Autrefois berceau d'une économie collective où la propriété privée n'était qu'un îlot dans un océan de solidarité, le Maroc se retrouve aujourd'hui à un tournant crucial. Les discours, toujours plus ronflants, résonnent dans des salles feutrées. Les chiffres mirobolants défilent sur les PowerPoints lors des conférences, mais l'ESS reste, malgré tout, le parent pauvre de notre économie. Un concept brandi avec fierté lors de forums internationaux, pour être ensuite rangé dans les tiroirs de l'oubli le reste de l'année.

Contemplez nos souks, ruches bourdonnantes d'activité ! Admirez nos quartiers artisanaux, symphonies de savoir-faire ancestral ! N'oublions pas les corporations d'antan, gardiennes de nos traditions économiques. Voilà l'essence de notre identité, un patrimoine collectif aussi précieux que l'eau dans le désert.

Mais que fait-on de ce trésor ? Au lieu de le polir, de le renforcer par un arsenal juridique adapté, d'accompagner sa modernisation et son expansion vers de nouveaux horizons - art, médias, services à la personne, BTP, éducation, santé - notre élite, gavée aux mamelles des grandes écoles de commerce étrangères, préfère jouer au Monopoly grandeur nature.

====================

Liste des tâches:
• a. D'après l'extrait sur l'ESS au Maroc, quelle place l'ESS occupe-t-elle dans notre économie ?
• b. Reproduisez fidèlement tout ce qui va de « Contemplez nos souks, ruches » jusqu'à « dans le désert. » dans l'extrait sur l'ESS au Maroc.
• c. Énumérez tous les domaines que l'extrait sur l'ESS au Maroc cite comme nouveaux horizons d'expansion.
Répondez en vous fondant uniquement sur l'extrait.

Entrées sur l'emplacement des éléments
====================

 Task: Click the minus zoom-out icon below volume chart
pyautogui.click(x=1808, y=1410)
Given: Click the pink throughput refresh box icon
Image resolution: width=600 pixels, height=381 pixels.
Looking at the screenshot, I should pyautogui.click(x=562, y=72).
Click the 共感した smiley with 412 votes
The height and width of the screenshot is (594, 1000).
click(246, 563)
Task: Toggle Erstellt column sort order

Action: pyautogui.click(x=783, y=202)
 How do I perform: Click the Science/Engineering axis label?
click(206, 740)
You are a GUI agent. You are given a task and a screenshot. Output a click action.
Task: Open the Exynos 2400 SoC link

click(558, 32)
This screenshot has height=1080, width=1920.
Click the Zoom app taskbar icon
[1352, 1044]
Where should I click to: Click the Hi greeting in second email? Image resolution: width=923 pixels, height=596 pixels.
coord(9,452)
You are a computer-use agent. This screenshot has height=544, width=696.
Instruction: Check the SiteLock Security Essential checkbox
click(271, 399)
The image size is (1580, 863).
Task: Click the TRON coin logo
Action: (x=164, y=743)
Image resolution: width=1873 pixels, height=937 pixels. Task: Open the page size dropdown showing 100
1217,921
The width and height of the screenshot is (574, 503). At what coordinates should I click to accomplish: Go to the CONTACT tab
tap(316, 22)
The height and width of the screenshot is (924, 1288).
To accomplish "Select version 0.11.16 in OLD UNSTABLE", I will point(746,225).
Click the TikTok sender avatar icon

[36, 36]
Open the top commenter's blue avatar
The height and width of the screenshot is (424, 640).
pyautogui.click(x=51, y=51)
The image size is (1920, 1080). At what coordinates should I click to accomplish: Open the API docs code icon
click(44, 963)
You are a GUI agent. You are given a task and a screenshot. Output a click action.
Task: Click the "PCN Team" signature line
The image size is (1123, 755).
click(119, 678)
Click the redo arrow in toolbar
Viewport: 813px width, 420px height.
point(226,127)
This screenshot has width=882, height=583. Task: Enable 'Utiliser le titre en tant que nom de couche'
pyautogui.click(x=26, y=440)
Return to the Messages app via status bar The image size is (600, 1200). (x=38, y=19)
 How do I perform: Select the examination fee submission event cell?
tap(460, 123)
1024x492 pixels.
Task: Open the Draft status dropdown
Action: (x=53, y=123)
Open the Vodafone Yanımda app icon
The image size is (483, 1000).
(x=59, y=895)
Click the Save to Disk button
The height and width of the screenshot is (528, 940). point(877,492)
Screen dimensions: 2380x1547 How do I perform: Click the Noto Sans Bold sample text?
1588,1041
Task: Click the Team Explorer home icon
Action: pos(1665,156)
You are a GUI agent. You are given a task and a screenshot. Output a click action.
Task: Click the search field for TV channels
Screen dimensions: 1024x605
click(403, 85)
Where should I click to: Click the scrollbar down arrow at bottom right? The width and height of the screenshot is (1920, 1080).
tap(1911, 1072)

====================

Réponses de l'exercice:
• a. Elle reste le parent pauvre de notre économie.

• b.
Contemplez nos souks, ruches bourdonnantes d'activité ! Admirez nos quartiers artisanaux, symphonies de savoir-faire ancestral ! N'oublions pas les corporations d'antan, gardiennes de nos traditions économiques. Voilà l'essence de notre identité, un patrimoine collectif aussi précieux que l'eau dans le désert.

• c. art, médias, services à la personne, BTP, éducation, santé